* **What needs to be done**:
Return all lines from the entries below in which the word "agent" is present.

* **Given data**:
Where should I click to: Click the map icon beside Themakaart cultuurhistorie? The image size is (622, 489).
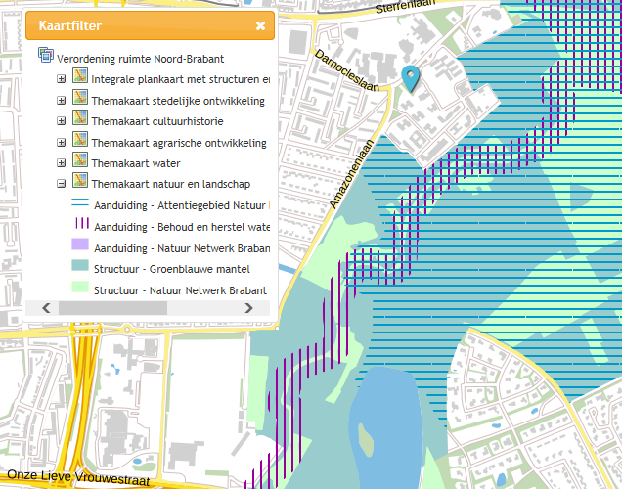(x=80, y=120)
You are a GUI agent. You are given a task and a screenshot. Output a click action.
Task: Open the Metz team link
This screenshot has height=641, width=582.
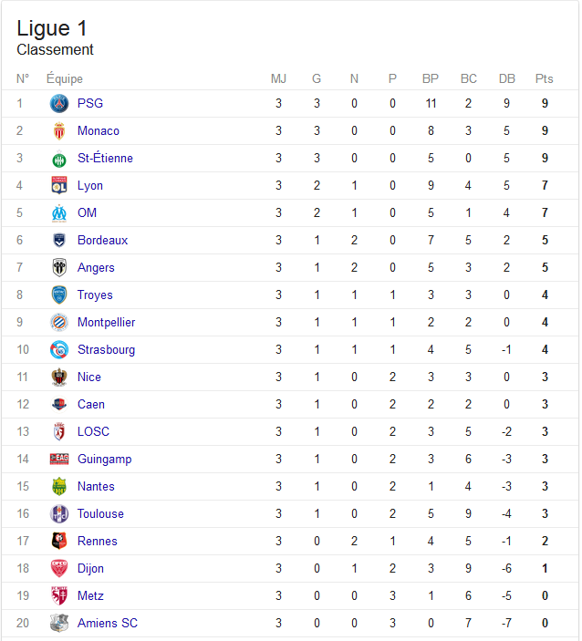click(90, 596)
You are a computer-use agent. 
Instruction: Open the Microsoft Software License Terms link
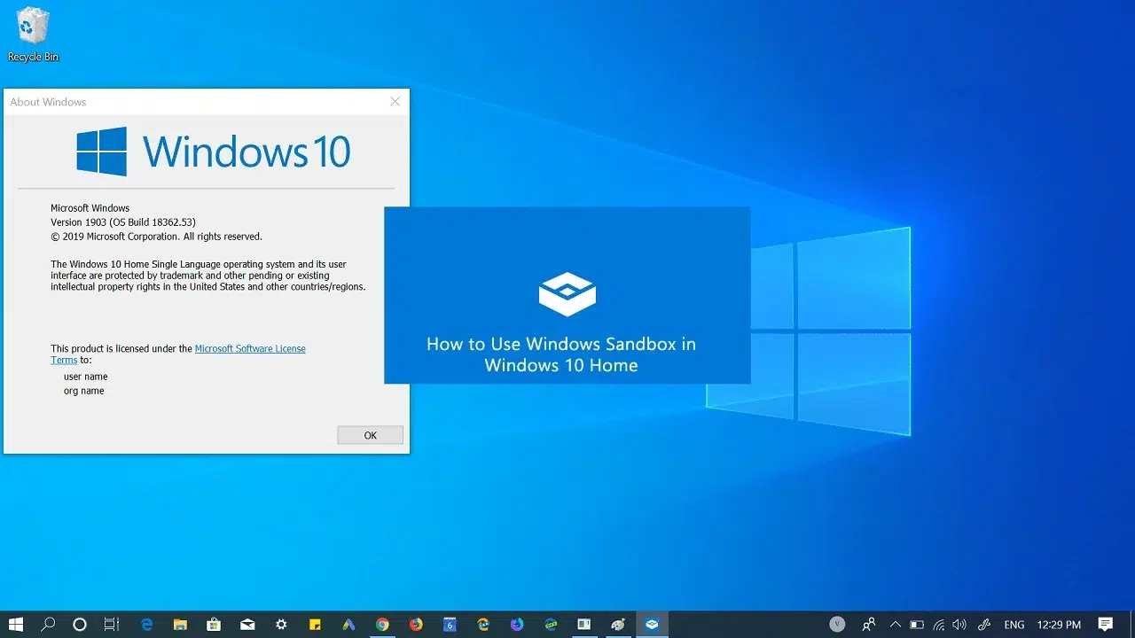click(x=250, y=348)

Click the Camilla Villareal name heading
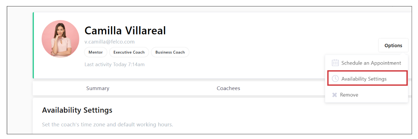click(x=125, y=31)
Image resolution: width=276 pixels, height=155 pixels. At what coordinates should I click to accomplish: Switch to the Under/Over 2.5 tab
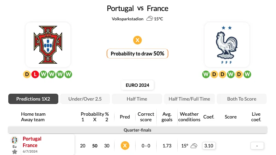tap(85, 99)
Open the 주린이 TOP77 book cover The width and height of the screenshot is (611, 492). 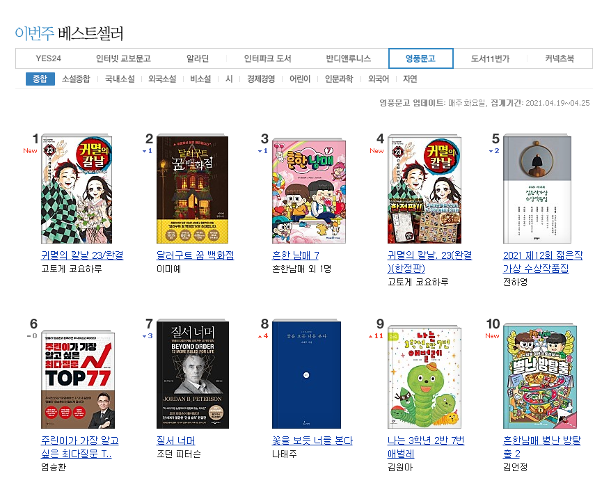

* **Response to this exercise**:
You are a GUI agent. You are given a task and a screenshot. Output a click action.
You are a computer-use agent. 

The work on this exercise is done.